[MATERIAL SUPPLIED — start]
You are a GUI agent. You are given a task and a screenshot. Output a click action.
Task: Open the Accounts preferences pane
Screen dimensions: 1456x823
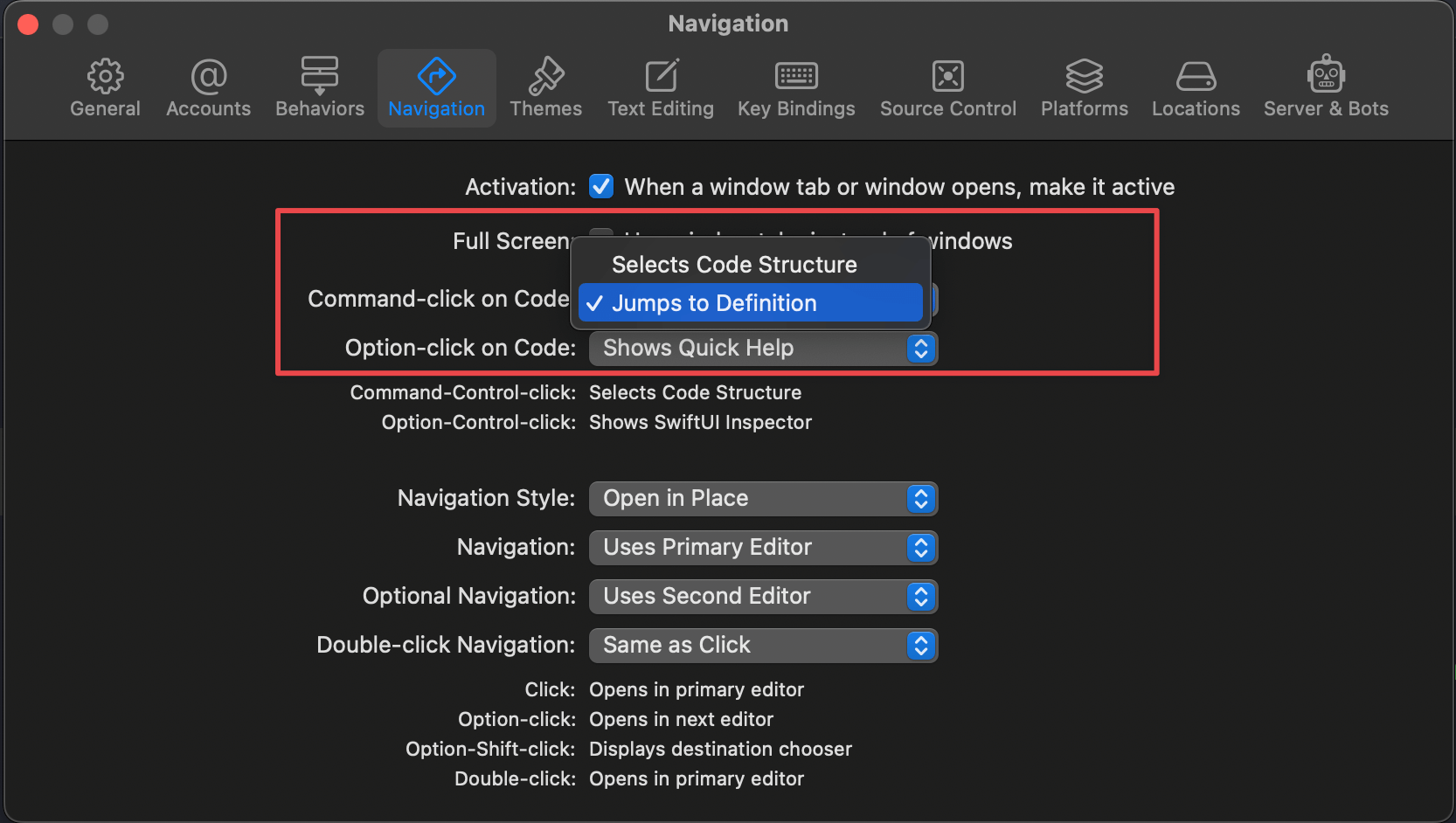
[MATERIAL SUPPLIED — finish]
[MATERIAL SUPPLIED — start]
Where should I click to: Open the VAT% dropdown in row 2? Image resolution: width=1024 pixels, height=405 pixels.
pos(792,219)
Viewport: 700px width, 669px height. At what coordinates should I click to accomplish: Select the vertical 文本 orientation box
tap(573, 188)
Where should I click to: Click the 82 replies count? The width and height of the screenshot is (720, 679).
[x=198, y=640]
[MATERIAL SUPPLIED — finish]
[MATERIAL SUPPLIED — start]
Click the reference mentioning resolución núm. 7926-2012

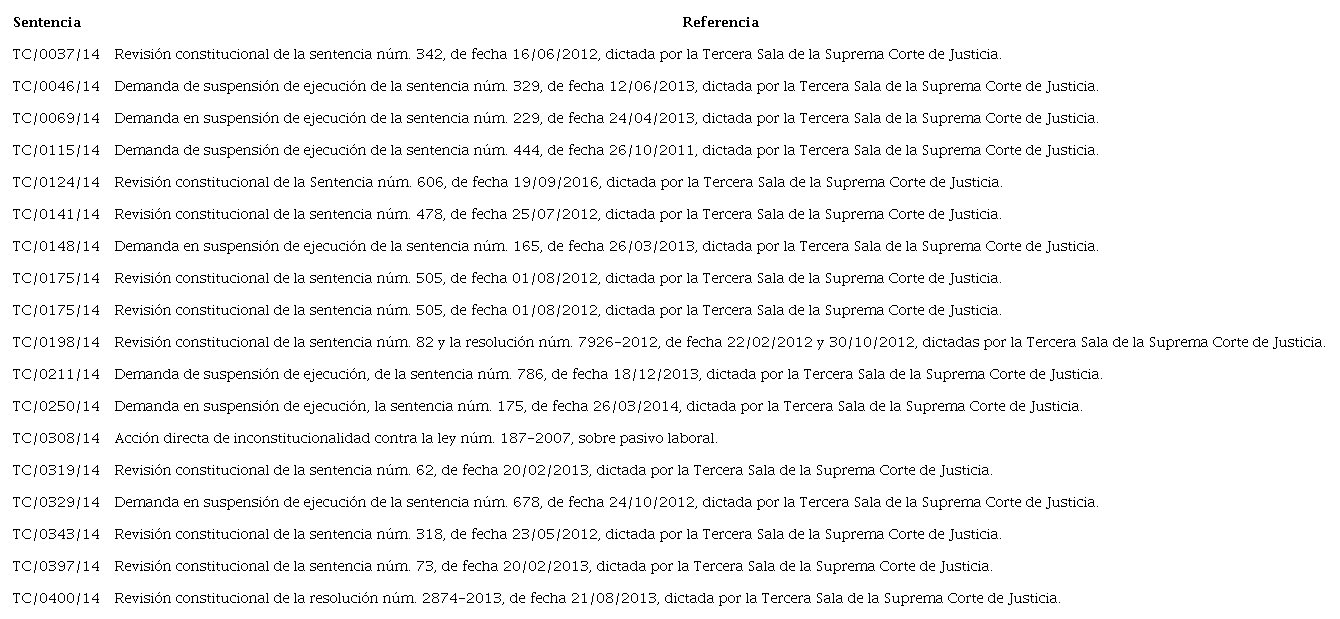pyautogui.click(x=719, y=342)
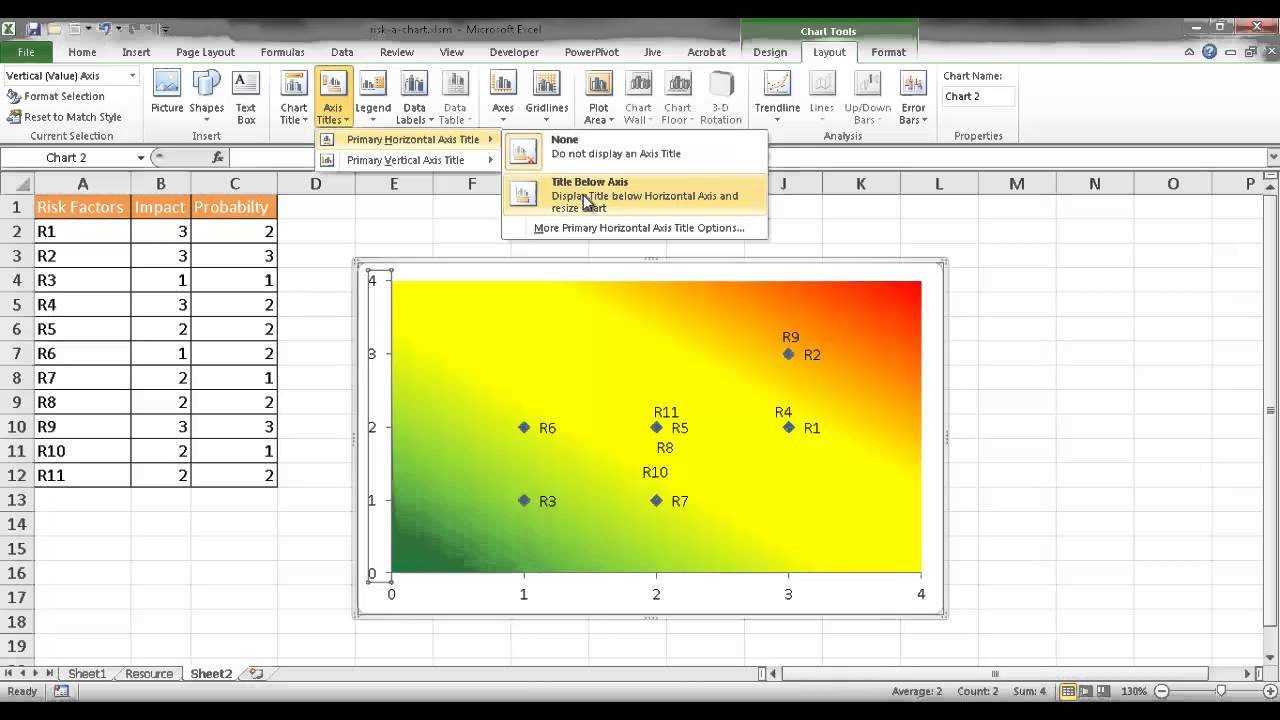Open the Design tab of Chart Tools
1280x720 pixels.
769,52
[MATERIAL SUPPLIED — finish]
▸ **WORK REQUEST**
Starting at the line that has "You are a GUI" in the records above, restate word for word every line until the one that has "Screen dimensions: 1456x823", and include that one as well.

▸ **EXERCISE SOLUTION**
You are a GUI agent. You are given a task and a screenshot. Output a click action.
Task: Open the Accounts preferences pane
Screen dimensions: 1456x823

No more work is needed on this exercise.